*Document section*

^^^^

Exp Clin Endocrinol Diabetes 1998; 106(2): 143-148
DOI: 10.1055/s-0029-1211967
Clinical Practice

© J. A. Barth Verlag in Georg Thieme Verlag KG Stuttgart · New York

Automated and manual assays for urinary crosslinks of collagen: Which assay to use?

M. J. Seibel, H. W. Woitge, I. Farahmand, H. Oberwittler, R. Ziegler
  • Department of Medicine, University of Heidelberg, Heidelberg, Germany
Further Information

Publication History

Publication Date:
14 July 2009 (online)

Summary

With the increasing demand for clinically useful biomarkers of bone turnover, a number of assays for the measurement of bone resorption markers have been developed.

In the present study, automated (ACS: 180 DPD, Chiron Diagnostics, USA) and manual (DPD-ELISA, Pyrilinks-D™, Metra Biosystems, USA) immunoassays for free DPD, and a manual immunoassay for the aminoterminal telopeptide of type I collagen (NTX, Osteomark™, Ostex International, USA) were compared to the automated HPLC method for free DPD. Urine samples from a total of 538 healthy and diseased subjects aged 20 to 80 years were analyzed.

^^^^

[Records from a data collection]
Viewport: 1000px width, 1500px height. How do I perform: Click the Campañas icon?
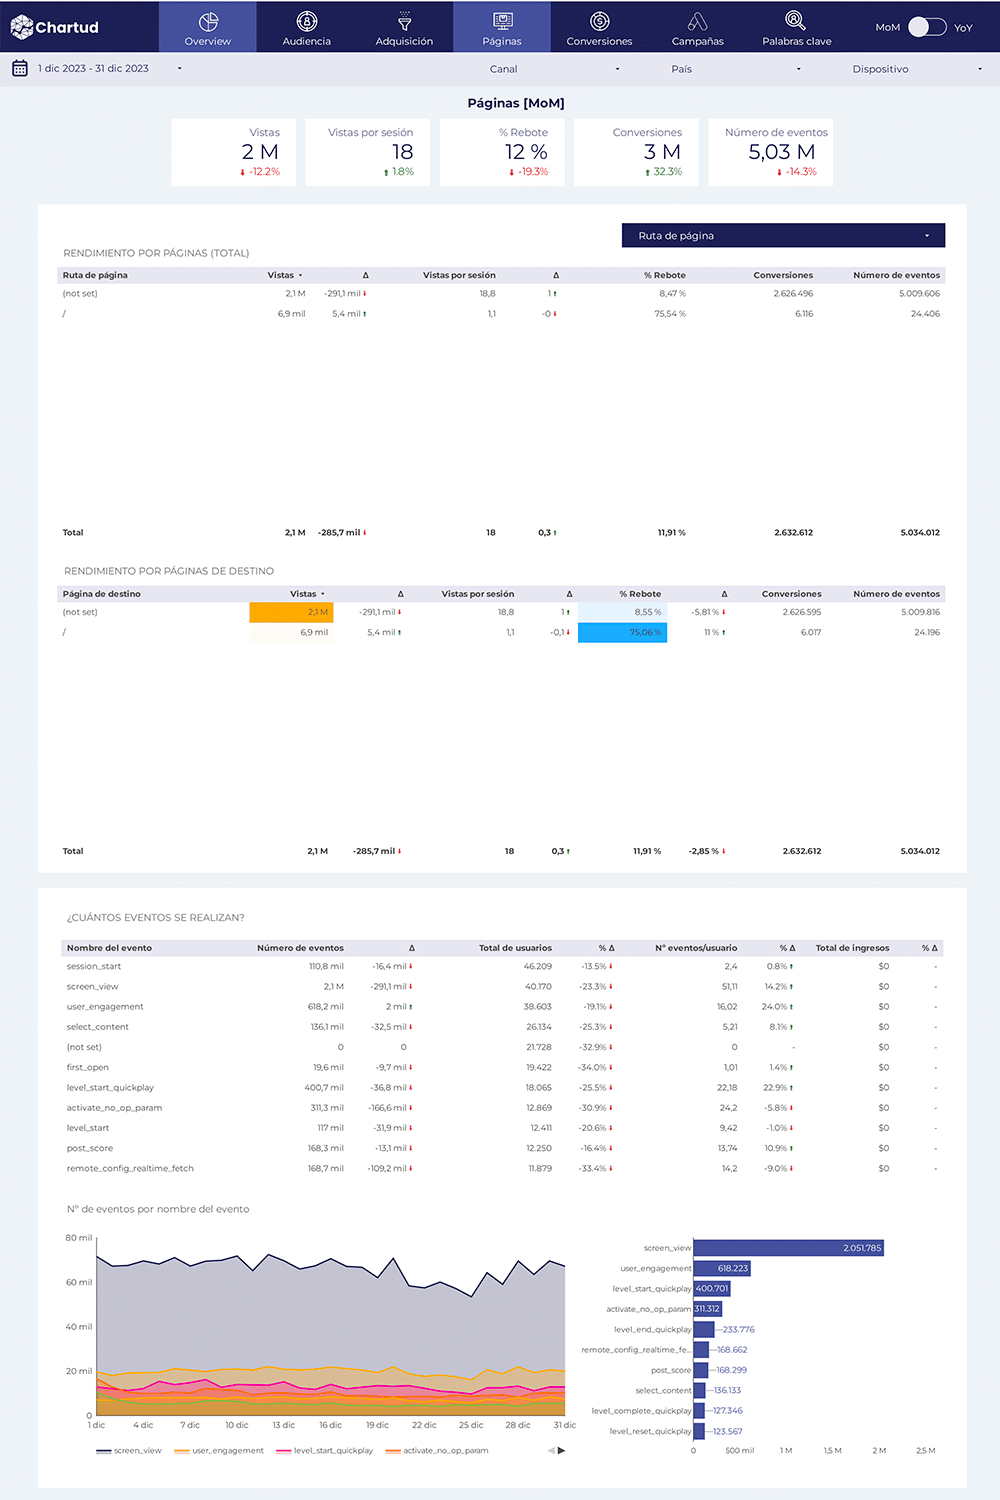697,21
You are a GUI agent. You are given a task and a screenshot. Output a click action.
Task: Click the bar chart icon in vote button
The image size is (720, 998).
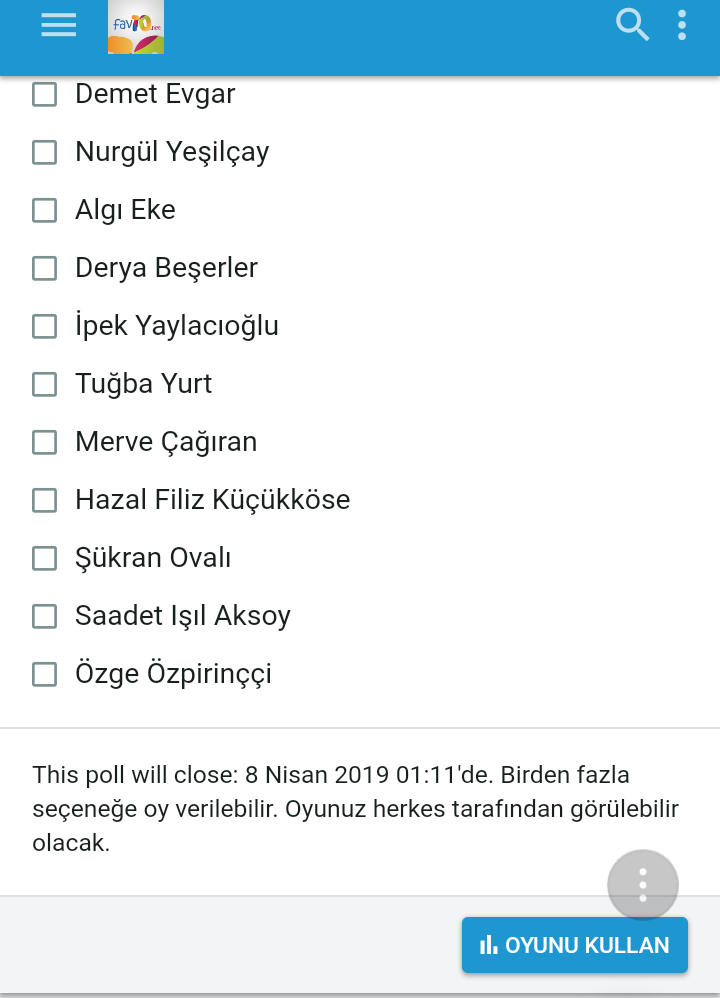tap(489, 945)
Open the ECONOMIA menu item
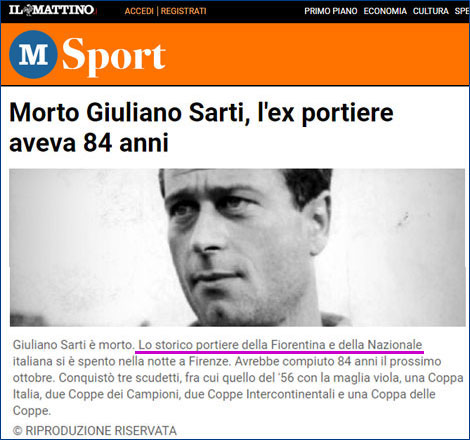The image size is (470, 440). pyautogui.click(x=385, y=11)
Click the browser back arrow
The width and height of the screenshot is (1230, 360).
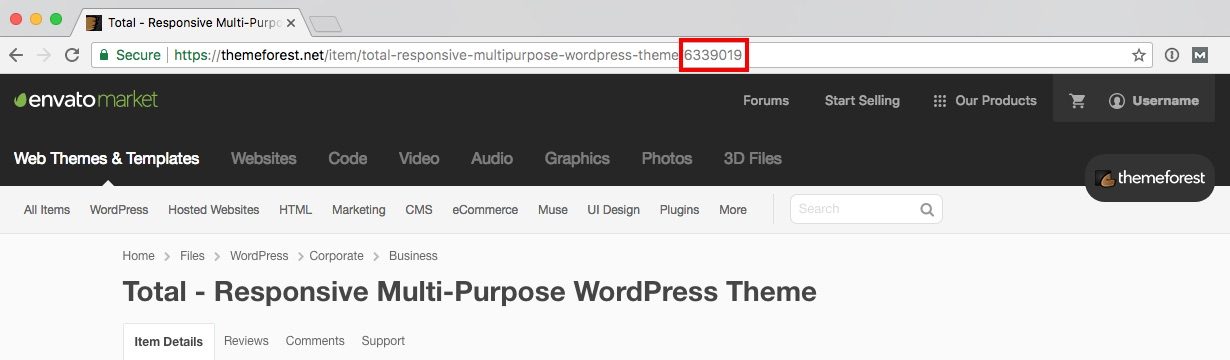pos(16,56)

^^^^

*Work order 1*
Print the passage of the collagen assay summary from "M. J. Seibel, H." to "have been developed.".
*Work order 2*
Condense the paragraph of the collagen assay summary that begins "In the present study" into a short list that keeps its main facts.
The data has nothing to do with what you are asked to do here.

*Response box 1*
M. J. Seibel, H. W. Woitge, I. Farahmand, H. Oberwittler, R. Ziegler
  • Department of Medicine, University of Heidelberg, Heidelberg, Germany
Further Information

Publication History

Publication Date:
14 July 2009 (online)

Summary

With the increasing demand for clinically useful biomarkers of bone turnover, a number of assays for the measurement of bone resorption markers have been developed.

*Response box 2*
- Methods compared against the automated HPLC method for free DPD:
  - an automated immunoassay for free DPD (ACS: 180 DPD, Chiron Diagnostics, USA)
  - a manual immunoassay for free DPD (DPD-ELISA, Pyrilinks-D™, Metra Biosystems, USA)
  - a manual immunoassay for the aminoterminal telopeptide of type I collagen (NTX, Osteomark™, Ostex International, USA)
- Samples: urine from 538 healthy and diseased subjects aged 20 to 80 years